Stepwise Regression | Real Statistics Using Excel

When there are a large number of potential independent variables that can be used to model the dependent variable, the general approach is to use the fewest number of independent variables that can do a sufficiently good job of predicting the value of the dependent variable. This leads to the concept of stepwise regression, which was introduced in Testing Significance of Extra Variables. The reader is once again alerted to the limitations of this approach, as described in Testing Significance of Extra Variables.

In this webpage, we describe a different approach to stepwise regression based on the p-values of the regression coefficients. The algorithm we use can be described as follows where x₁, …, x_k are the independent variables and y is the dependent variable:

0. Establish a significance level. Whereas for most statistical tests a value of alpha = .05 is chosen, here it is more common to choose a higher value such as alpha = .15 or .20.

1a. Build the k linear regression models containing one of the k independent variables. Choose the independent variable whose regression coefficient has the smallest p-value in the t-test that determines whether that coefficient is significantly different from zero. Let’s call this variable z₁ (i.e. z₁ is one of the independent variables x₁, …, x_k) and the p-value for the z1 coefficient in the regression of y on z1 is p.
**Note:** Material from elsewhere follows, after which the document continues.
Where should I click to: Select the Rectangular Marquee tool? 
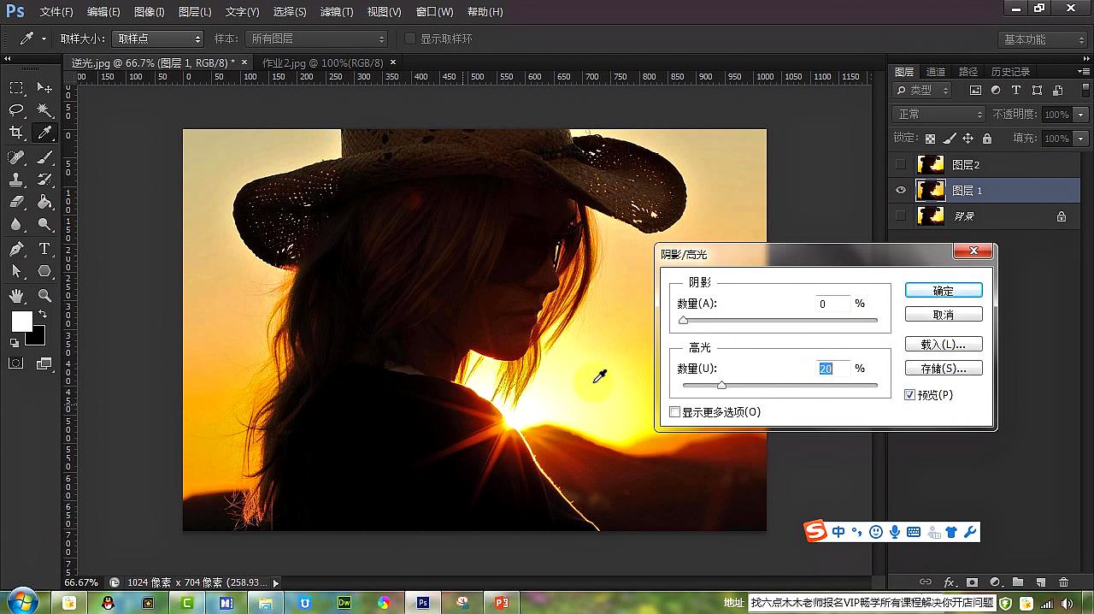coord(16,88)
1b. If p ≥ α. Then stop and conclude there is no acceptable regression model. Otherwise, continue to step 2a.

2a. Assuming that we have now built a stepwise regression model with independent variables z₁, z₂, …, z_m (after step 1b, m = 1), we look at each of the k–m regression models in which we add one of the remaining k-m independent variables to z₁, z₂, …, z_m. As in step 2a, choose the independent variable whose regression coefficient has the smallest p-value. Let’s call this variable z_m+1 and suppose the p-value for the z_m+1 coefficient in the regression of y on z₁, z₂, …, z_m,z_m+₁ is p.

2b. If p ≥ α. Then stop and conclude that the stepwise regression model contains the independent variables z₁, z₂, …, z_m. Otherwise, continue on to step 2c.

2c. Now consider the regression model of y on z₁, z₂, …, z_m+₁ and eliminate any variable z_i whose regression coefficient in this model is greater than or equal to α. This leaves us with at most m+1 independent variables. Now loop back to step 2a.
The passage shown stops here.